Presiden Joko Widodo berencana untuk memindahkan ibu kota negara di Provinsi Kalimantan Timur. Pemindahan ibu kota ini direncanakan akan dimulai pada tahun 2024. Meski hanya sebagai pusat pemerintahan, namun proses pemindahan ibu kota ini tersebut dilakukan secara bertahap. Dalam satu setengah tahun ini pemerintah akan menyiapkan konsep desain ibu kota yang mencerminkan kota cerdas, modern dan bertaraf internasional. “Kita ingin mewujudkan kota cerdas dan modern berstandar internasional menjadikam ikon urban desain sebagai representasi kemajuan bangsa yang unggul,” Kata Menteri PUPR, Basuki Hadimulyono, kepada wartawan usai memberi kuliah umum di hadapan 471 mahasiswa baru program pascasarjana Fakultas Teknik UGM di Grha Sabha Pramana, Selasa (27/8).
Menurutnya, dimulai pada tahun ini hingga 2020 pihaknya tengah menyiapkan desain kawasan, konsep tata ruang dan tata banguan dan lingkungan. “Kita akan menentukan dimana letak istananya, kantornya, perumahan, dan lokasi komersialnya,” katanya.

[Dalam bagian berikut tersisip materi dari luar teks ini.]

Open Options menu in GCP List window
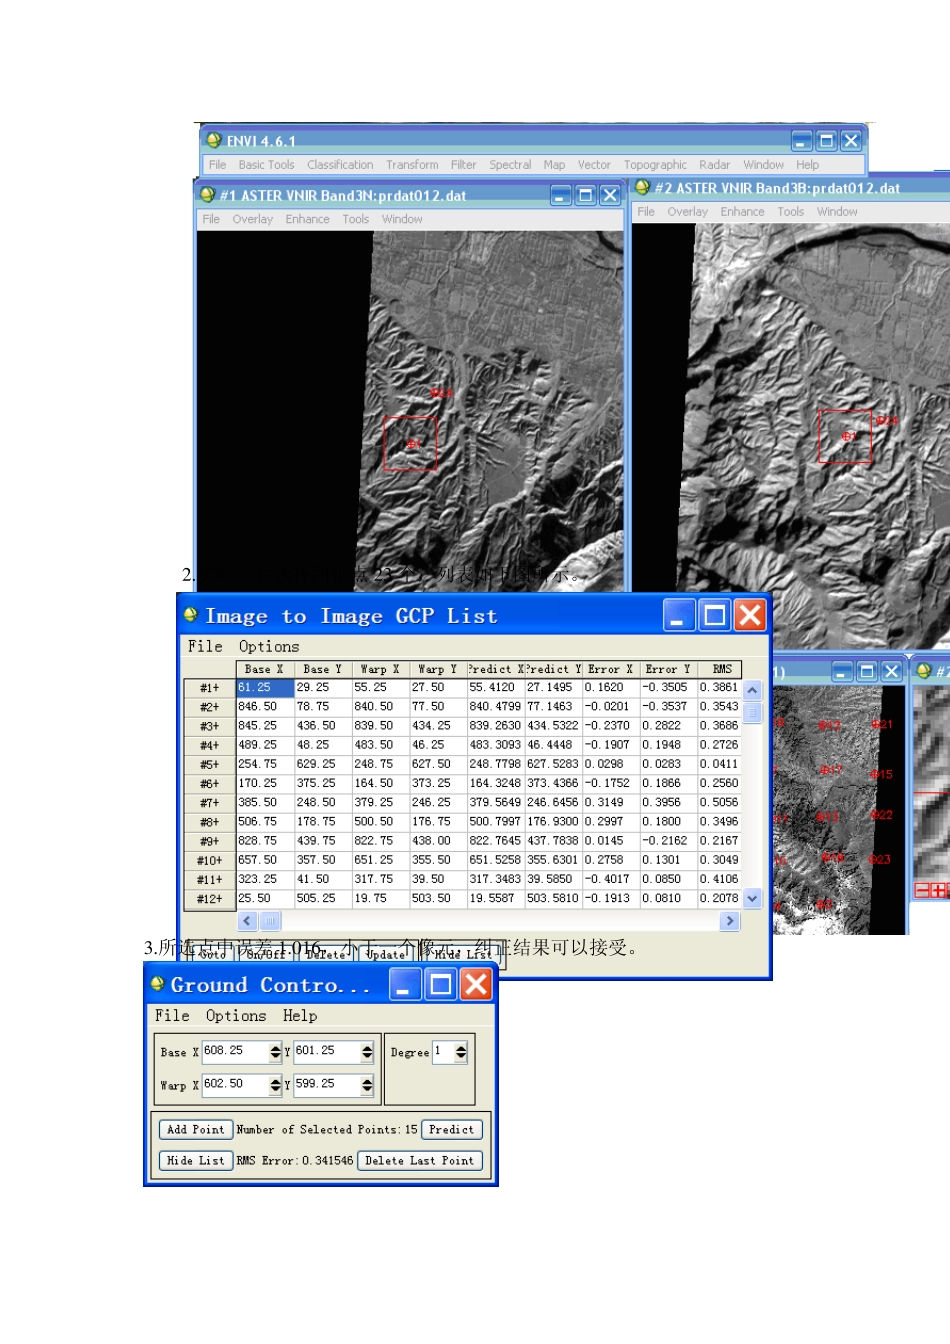950x1344 pixels. pyautogui.click(x=268, y=647)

Selain itu, setelah ada anggaran, selanjutnya akan segera dibangun prasarana dasar dalam rangka membuka akses menuju lokasi ibu kota. “Kemudian kita bangun waduk untuk pasokan air bersih dan sarana transportasi dari kereta api dan listriknya. Selanjutnya perumahan dan perkantoran,” katanya.
Pembangunan sarana dasar berupa jalan ini ditargetkan akan dimulai pada pertengahan tahun depan. Apabila selesai ibangun diikuti dengan pembangunan perkantoran dan perumahan dan proses pemindahan sudah bisa dilakukan mulai tahun 2023. “Pemindahan akan bertahap, mulai kantor utama PU dulu, kantor keuangan, kantor Presiden dan itu bertahap,” katanya.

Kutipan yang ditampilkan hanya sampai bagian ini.